STATED EXERCISE:
Show every line in the items below that contains the word "chat". Only matches with the same upper- and lowercase letters count.

TASK MATERIAL:
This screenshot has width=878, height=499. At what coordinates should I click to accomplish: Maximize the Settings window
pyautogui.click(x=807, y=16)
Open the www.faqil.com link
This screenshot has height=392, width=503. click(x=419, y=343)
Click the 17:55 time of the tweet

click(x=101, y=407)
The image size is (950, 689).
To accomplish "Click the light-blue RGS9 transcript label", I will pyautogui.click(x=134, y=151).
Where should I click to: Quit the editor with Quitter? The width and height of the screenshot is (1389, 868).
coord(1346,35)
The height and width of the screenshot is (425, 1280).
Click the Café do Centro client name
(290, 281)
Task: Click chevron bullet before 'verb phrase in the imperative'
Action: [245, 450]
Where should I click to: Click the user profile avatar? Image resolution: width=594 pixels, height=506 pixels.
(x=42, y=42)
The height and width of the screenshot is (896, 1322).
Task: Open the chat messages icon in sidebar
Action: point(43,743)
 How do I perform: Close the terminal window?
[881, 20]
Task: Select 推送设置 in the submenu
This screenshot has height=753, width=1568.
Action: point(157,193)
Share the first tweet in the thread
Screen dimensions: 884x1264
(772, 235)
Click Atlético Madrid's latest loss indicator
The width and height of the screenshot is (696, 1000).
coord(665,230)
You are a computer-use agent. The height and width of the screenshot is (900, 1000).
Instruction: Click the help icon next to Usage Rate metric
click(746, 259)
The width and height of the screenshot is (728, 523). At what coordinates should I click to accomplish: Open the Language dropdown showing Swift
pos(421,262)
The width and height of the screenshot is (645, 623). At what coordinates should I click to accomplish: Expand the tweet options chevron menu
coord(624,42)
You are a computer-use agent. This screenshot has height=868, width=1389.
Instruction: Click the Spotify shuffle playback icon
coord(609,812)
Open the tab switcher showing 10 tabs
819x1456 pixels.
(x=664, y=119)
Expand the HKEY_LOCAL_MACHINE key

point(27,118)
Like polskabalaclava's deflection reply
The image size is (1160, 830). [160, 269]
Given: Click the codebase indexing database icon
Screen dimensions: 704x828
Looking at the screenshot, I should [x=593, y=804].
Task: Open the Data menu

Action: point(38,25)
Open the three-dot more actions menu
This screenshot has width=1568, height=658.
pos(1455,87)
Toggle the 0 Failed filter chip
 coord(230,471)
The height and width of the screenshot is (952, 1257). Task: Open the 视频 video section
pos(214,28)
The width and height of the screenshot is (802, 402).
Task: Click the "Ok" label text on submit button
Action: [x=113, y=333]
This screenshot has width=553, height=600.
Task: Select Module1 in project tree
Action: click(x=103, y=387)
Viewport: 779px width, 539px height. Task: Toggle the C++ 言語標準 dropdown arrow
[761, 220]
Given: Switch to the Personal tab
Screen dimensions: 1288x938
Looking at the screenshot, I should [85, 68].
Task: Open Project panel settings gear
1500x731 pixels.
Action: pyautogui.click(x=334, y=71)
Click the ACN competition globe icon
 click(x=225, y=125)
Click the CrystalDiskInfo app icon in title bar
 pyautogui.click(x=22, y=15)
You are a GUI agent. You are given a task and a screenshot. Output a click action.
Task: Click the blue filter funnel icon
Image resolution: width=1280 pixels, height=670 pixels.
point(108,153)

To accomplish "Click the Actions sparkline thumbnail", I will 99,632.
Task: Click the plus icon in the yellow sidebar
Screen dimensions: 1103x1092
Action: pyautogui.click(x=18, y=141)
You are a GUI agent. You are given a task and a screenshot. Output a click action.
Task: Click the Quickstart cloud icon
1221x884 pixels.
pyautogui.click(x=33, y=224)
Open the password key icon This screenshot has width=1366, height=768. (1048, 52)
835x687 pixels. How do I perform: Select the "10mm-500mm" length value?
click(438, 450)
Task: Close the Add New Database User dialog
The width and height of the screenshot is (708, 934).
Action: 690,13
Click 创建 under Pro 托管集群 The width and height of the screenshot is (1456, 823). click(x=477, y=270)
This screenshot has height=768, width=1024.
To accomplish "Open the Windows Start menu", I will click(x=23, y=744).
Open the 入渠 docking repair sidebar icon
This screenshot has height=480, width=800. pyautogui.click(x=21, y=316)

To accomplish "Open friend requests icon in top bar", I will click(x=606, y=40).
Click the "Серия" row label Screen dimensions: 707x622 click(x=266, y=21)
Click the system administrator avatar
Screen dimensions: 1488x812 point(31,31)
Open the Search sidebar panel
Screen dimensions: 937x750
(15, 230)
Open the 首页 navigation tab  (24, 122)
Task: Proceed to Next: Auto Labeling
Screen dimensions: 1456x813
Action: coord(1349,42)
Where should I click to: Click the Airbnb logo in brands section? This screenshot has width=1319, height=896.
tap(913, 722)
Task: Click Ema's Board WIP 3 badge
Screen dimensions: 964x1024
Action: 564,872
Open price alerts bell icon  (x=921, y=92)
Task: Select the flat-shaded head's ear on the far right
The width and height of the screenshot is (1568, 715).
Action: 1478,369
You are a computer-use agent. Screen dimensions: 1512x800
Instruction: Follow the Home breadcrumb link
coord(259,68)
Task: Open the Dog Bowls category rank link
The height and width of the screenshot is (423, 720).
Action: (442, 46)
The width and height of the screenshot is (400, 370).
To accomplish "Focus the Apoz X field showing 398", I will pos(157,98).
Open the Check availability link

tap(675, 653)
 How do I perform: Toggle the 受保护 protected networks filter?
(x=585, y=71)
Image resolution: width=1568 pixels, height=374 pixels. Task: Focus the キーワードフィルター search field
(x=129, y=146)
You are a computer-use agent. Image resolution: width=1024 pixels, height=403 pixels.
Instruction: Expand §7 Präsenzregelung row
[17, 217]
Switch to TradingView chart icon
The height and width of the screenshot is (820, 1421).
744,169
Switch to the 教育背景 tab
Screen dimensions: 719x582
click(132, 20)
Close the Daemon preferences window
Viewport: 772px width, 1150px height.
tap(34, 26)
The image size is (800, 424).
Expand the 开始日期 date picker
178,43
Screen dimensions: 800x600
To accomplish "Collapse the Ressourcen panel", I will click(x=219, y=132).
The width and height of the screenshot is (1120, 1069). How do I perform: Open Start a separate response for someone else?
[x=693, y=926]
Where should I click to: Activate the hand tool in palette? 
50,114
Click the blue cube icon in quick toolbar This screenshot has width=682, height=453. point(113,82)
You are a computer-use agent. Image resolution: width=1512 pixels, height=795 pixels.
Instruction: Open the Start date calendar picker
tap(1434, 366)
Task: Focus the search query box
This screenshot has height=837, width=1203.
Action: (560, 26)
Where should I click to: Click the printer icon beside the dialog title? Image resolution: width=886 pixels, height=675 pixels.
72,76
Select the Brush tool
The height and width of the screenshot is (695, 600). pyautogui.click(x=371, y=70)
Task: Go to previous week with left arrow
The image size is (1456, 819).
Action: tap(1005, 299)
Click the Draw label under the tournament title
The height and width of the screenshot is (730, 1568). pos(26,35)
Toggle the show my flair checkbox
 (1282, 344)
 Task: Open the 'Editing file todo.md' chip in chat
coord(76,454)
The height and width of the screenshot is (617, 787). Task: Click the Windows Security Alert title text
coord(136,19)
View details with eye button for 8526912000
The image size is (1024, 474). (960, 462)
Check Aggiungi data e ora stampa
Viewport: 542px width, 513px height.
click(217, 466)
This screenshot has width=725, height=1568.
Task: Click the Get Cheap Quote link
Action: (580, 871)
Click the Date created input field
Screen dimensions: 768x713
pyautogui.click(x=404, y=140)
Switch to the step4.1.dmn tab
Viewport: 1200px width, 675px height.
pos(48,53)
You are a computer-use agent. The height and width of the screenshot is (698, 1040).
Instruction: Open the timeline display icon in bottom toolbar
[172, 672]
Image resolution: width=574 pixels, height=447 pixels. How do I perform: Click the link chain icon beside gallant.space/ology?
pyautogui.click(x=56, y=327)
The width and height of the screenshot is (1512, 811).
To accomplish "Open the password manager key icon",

WRITTEN SOLUTION:
Task: Open the chat messages icon in sidebar
 Task: Open the 'Editing file todo.md' chip in chat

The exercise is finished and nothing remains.